Although the planners' principal concerns at first were those of logistics and capacity--securing a sufficient blood sample from a newborn heel-stick; designing the data form for accurate coding; removing identifiers; developing the epidemiological framework to use the data collected by the labs, conduct small- and large-area analyses, and report findings--the health department officials acknowledged in their meetings that the issue of dealing with HIV-positive results was of some concern. The universal newborn screening program had to be built on research conducted on anonymous blood samples. If mothers were approached for consent to test their newborn's blood it would raise issues of potential bias, since not all mothers would consent and the resultant sample might not be representative of the population of childbearing women. Since the surveillance therefore had to be conducted in anonymous fashion, "blinded" to those drawing the blood and those analyzing the blood, the health department had no legal authority or capacity to then identify those babies testing HIV-positive and notify the mother. In addition to the planned newborn serosurvey, New York public health officials were also designing serosurveys that provided epidemological data among population "windows" for whom blood was routinely collected--drug users, state prisoners, runaways and homeless teens referred to medical examinations, and family planning and STD clients, in addition to newborns.
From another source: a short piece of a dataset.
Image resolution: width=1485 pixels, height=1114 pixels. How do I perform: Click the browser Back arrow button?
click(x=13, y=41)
The decision to launch the blinded newborn seroprevalence survey and related serosurveys rested with these four public health officials, and principally with Health Commissioner Axelrod. As one of Governor Cuomo's most trusted cabinet members, Axelrod was afforded a great deal of latitude in formulating public health policy and was well respected by members of the state legislature. Axelrod's management style was such that he relied upon a close circle of high-ranking deputies for their counsel, and all major decisions funneled up to him. To assure himself that his strategies were sound both scientifically and ethically, Axelrod often convened committees of outside experts to consider the effectiveness, consequence, or significance of particular policies or programs. In mid-September 1987, Axelrod brought together clinicians and ethicists to review the gamut of proposed seroprevalence surveys--the "windows" into various populations--and particularly the newborn screening study. The Advisory Committee (composed of Elaine Abrams of Harlem Hospital, Daniel Callahan of the Hastings Center, Victor DeGruttola of Harvard School of Public Health, Richard Kaslow from the National Institute for Allergy and Infectious Diseases, the CDC's Magarite Pappaioanou, and Warren Winkelstein from the University of California at Berkeley) unanimously supported the universal newborn screening program.
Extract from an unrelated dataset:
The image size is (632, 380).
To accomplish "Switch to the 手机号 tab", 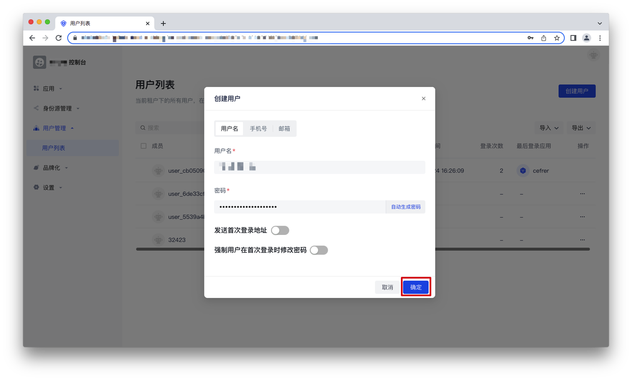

The blinded newborn seroprevalence study built upon the state's established Newborn Screening Program (NSP), which tested infants at hospital discharge for seven inherited disorders (phenylketonuria [PKU], congenital hyperthyroidism, and maple sugar urine disease, among others) by drawing blood through a heel-stick. The NSP had been developed in New York State in the early 1960s by a Buffalo microbiologist Dr. Robert Guthrie. He had watched in horror as his niece had gone undiagnosed with PKU until she was 16 months old; she grew up retarded and schizophrenic, which he attributed to the initially undiagnosed PKU. His impetus to develop the newborn screening was that if PKU was detected early enough after birth, babies could be put on a special low-protein diet and go on to lead perfectly normal lives. On average, New York screens over 300,000 infants each year and identifies approximately 12 children with PKU. (In contrast, in a nine-month period from February 1, 1997, through October 31, 1997, of 185,540 births there were 779 infants born with maternal HIV antibodies.)

The state health department began collecting newborn HIV seroprevalence data on November 30, 1987. "What I recall quite vividly," said one of the study planners, "is that after the first two weeks we were taken aback by the results. They had quite an impact on us." Several earlier newborn studies conducted in municipal hospitals in New York City had revealed seroprevalence rates of 2.4% to 2.5%. The study planners expected to find similar data in high-risk neighborhoods and were stunned to find rates of 4% seroprevalence in Harlem, the South Bronx, and the Bedford Stuyvesant section of Brooklyn. "This meant that 1 of every 25 women [delivering a baby] was infected," noted a public health official, "and when we reported that we expected a big outcry, and a large media push, for us to immediately unblind the survey." To their surprise, newspaper coverage focused on the epidemiological significance of the findings­on the spread of HIV infection across the state and the depth of HIV seroprevalence in particular communities.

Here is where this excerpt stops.